> _Given request_: Could you repeat the data center excerpt from "Recently, three companies" up to and including "facility for cooling.", swapping "power consumption" for "energy use"?

> _Excerpt_:
Recently, three companies have successfully reduced their data center power consumption using this metric and EPA and industry recommendations. These projects bode well for the future of distributed generation (DG) in general.

Photo: NetApp Interior view of a louver wall at the new NetApp facility, which is used to bring outside air into the facility for cooling.

Sun Microsystems
A recent move by Sun Microsystems to combine two data centers into one in Broomfield, CO, will save the company 1 million kWh of electricity per month and an estimated $1 million in energy costs annually. Design strategies, in the largest data center consolidation project undertaken in the company’s history, included minimizing the raised floor space and optimizing chilled-air distribution. The Santa Clara, CA–based company opened the facility in January 2009 and reduced total floor space by about 75%, eliminated $4 million in costs with the raised-floor reduction, saved more than $1 million in electrical costs, reduced its carbon dioxide (CO2) emissions by 11,000 metric tons per year, and is expected to cut its corporate carbon footprint by 6%.

The facility is the company’s fourth to use a new energy-efficient design, following in the footsteps of data centers in Santa Clara; Blackwater, UK; and Bangalore, India. The Santa Clara facility, which opened in August 2007, was compressed from 200,000 to 80,000 square feet—at a $1-million savings and yielding a PUE of 1.28. Mark Monroe, director of sustainable computing for Sun Microsystems, acknowledges that the company saw an opportunity for cost savings in the wake of the other facilities’ construction and the 2005 acquisition of server storage device provider Storage Technology (StorageTek).

> _Dataset extract_:
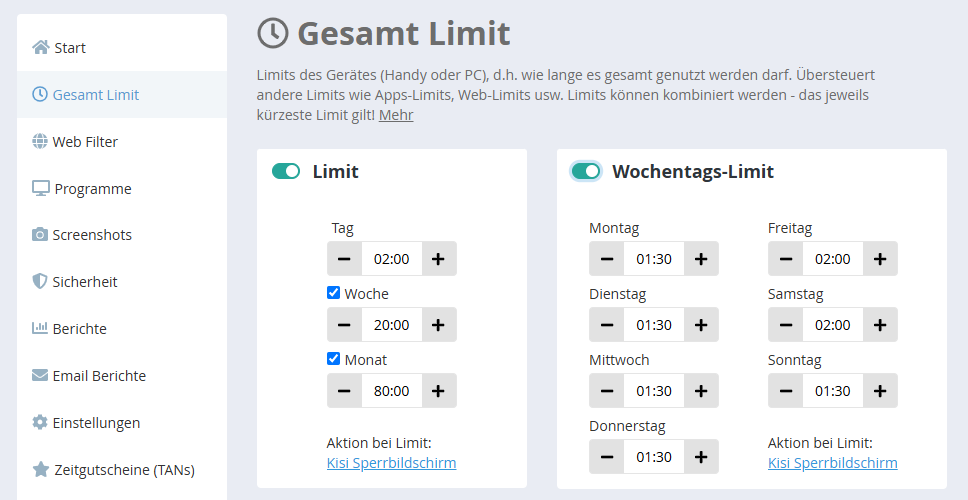Click the Screenshots camera icon
The width and height of the screenshot is (968, 500).
click(40, 235)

> _Complete answer_:
Recently, three companies have successfully reduced their data center energy use using this metric and EPA and industry recommendations. These projects bode well for the future of distributed generation (DG) in general.

Photo: NetApp Interior view of a louver wall at the new NetApp facility, which is used to bring outside air into the facility for cooling.